**Work item**. Please write out exactly the lines of the data below from the line holding "Select the M size column header" through the line holding "the IntelliJ IDEA", and leave out the rest.

**Supplied records**.
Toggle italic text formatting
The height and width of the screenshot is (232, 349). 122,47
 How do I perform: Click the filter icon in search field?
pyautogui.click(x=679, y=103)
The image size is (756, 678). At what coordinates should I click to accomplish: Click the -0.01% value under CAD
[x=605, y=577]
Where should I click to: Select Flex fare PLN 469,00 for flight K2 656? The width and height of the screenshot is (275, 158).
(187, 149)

--

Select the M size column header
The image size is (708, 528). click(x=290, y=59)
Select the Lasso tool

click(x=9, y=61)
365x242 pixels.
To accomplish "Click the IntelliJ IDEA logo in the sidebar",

--

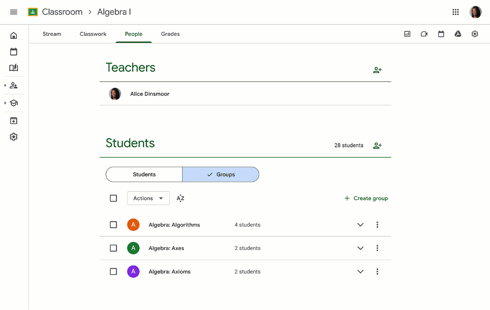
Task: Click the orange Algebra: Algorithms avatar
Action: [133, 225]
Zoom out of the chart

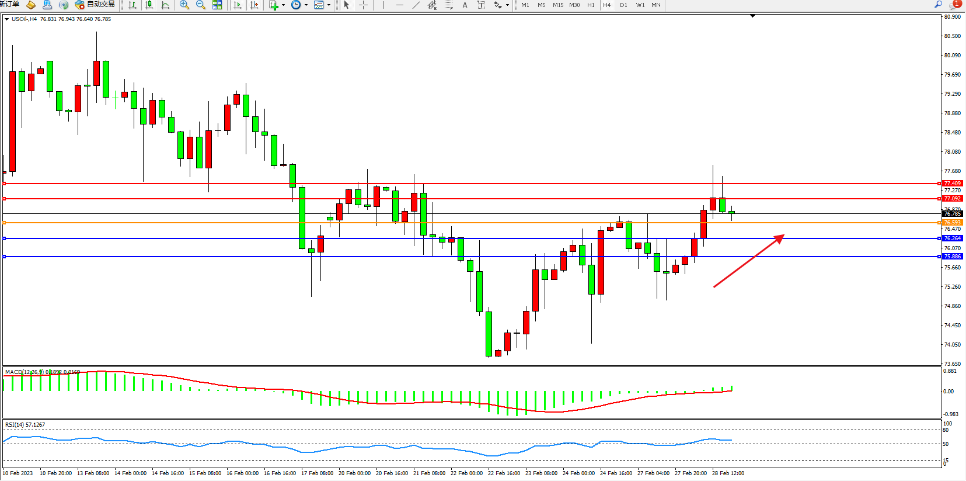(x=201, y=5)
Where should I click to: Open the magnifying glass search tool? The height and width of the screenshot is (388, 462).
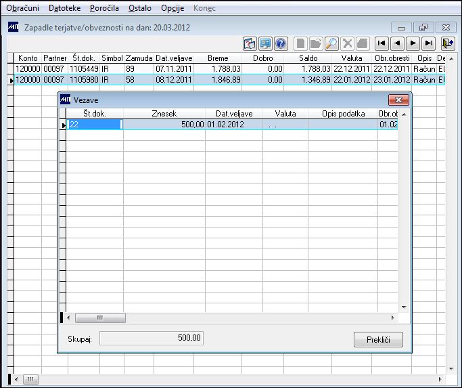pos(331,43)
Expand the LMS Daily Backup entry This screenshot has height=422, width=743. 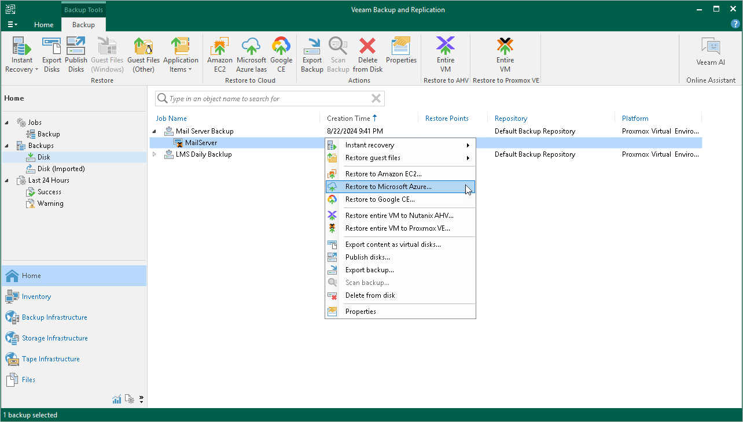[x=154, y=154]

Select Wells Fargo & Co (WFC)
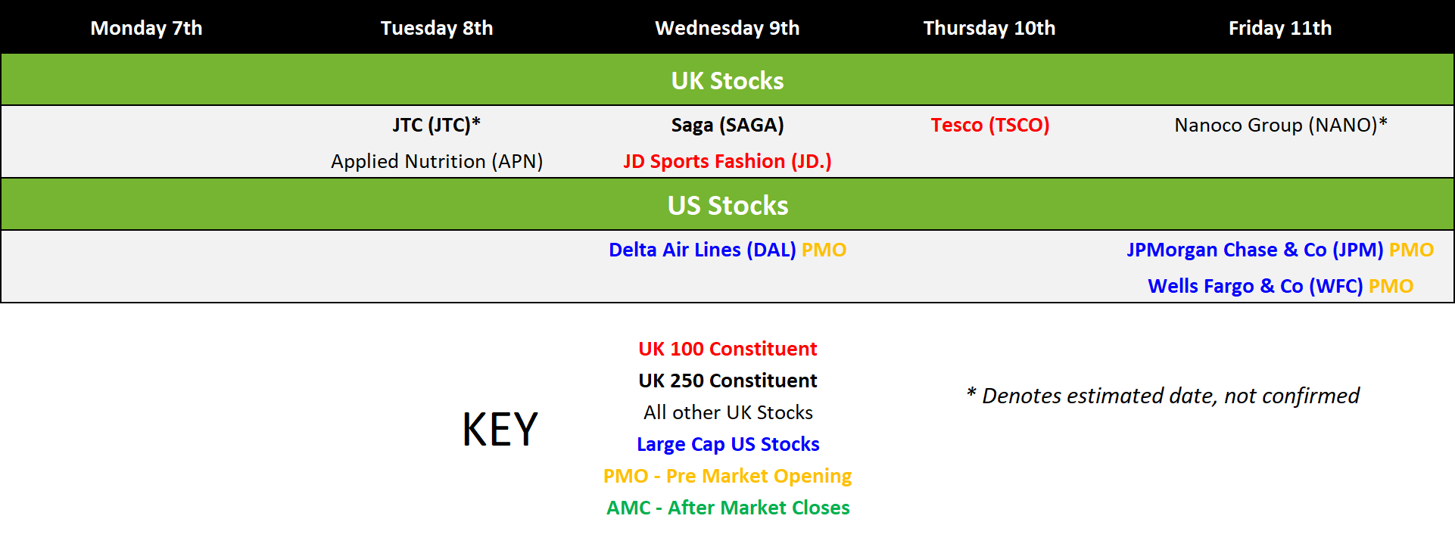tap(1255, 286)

**Exercise output**.
Select the M size column header
The image size is (708, 528). click(x=290, y=59)
Select the Lasso tool

click(x=9, y=61)
365x242 pixels.
To accomplish "Click the IntelliJ IDEA logo in the sidebar",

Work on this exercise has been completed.